Arbeitnehmer genießen in Deutschland Kündigungsschutz. Damit dieser aber Neueinstellungen nicht behindert, greift er erst nach einer sechsmonatigen Wartezeit. Kleinbetriebe werden ganz davon verschont. Doch vollkommen frei können Sie als Arbeitgeber in diesen Fällen gleichwohl nicht kündigen. Die Arbeitsgerichte halten zumindest grob unbillige, treuwidrige Kündigungen für unwirksam. Die Hürde ist hier sehr hoch. Der Arbeitgeber im vorliegenden Fall musste aber erfahren, dass diese auch gerissen wird, wenn man widersprüchliche
Aussagen zu einer bestandenen oder nicht bestandenen Probezeit trifft.

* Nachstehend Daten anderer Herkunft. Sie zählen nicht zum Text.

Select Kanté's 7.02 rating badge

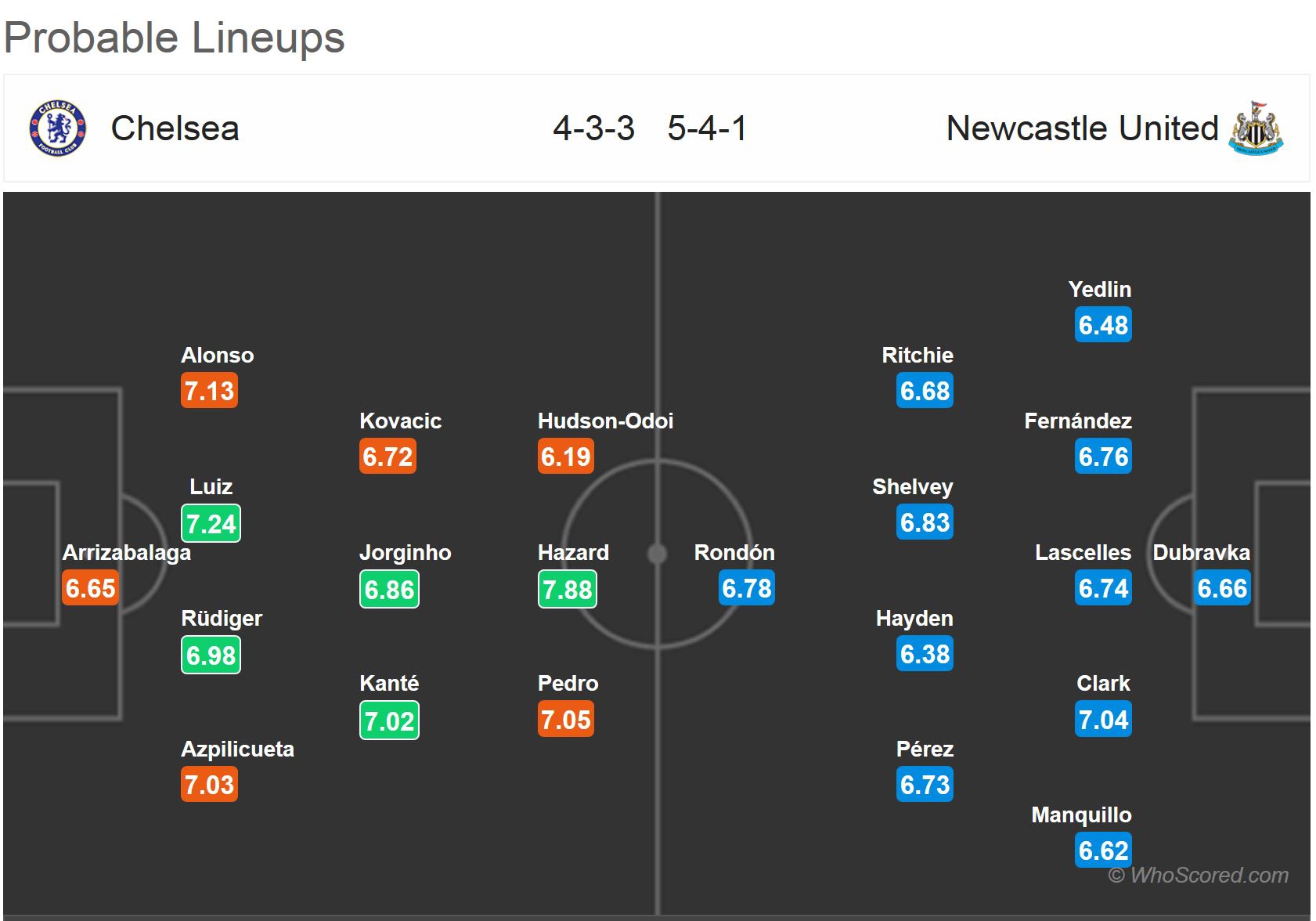[389, 721]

Ein Arbeitnehmer wurde zum 15.06.2023 bei einem Versicherungsunternehmen als Wirtschaftsjurist unbefristet eingestellt. Der Arbeitsvertrag sah eine Probezeit von 6 Monaten vor. Während dieser Zeit konnte das Arbeitsverhältnis von beiden Seiten unter Einhaltung einer Frist von 2 Wochen gekündigt werden. Der Dienstvorgesetzte des Arbeitnehmers war auch die Führungskraft für Personalfragen und Prokurist. Er teilte dem Arbeitnehmer Mitte November 2023 mit, dass die Personalabteilung angefragt habe, ob dieser mit Blick auf die Probezeit übernommen werden solle. Der Vorgesetzte gab insoweit grünes Licht und teilte dies auch dem Arbeitnehmer mit.

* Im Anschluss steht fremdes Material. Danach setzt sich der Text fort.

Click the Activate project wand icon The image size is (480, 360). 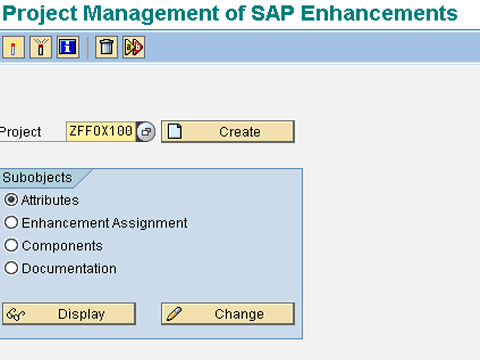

Dieser war daher sehr überrascht, als er erfuhr, dass ihm in der Probezeit doch gekündigt werden sollte. Nach einer Betriebsratsanhörung sprach der Arbeitgeber schließlich am 11.12.2023 die Kündigung zum 22.12.2023 aus. Der Arbeitnehmer klagte gegen die Probezeitkündigung. Es sei völlig unklar, warum ihm nun doch gekündigt worden war. Die Angabe in der Betriebsratsanhörung, er habe sich nicht bewährt, könne nicht zutreffen. Ihm gegenüber sei von seinem Vorgesetzten die Eignung bestätigt worden.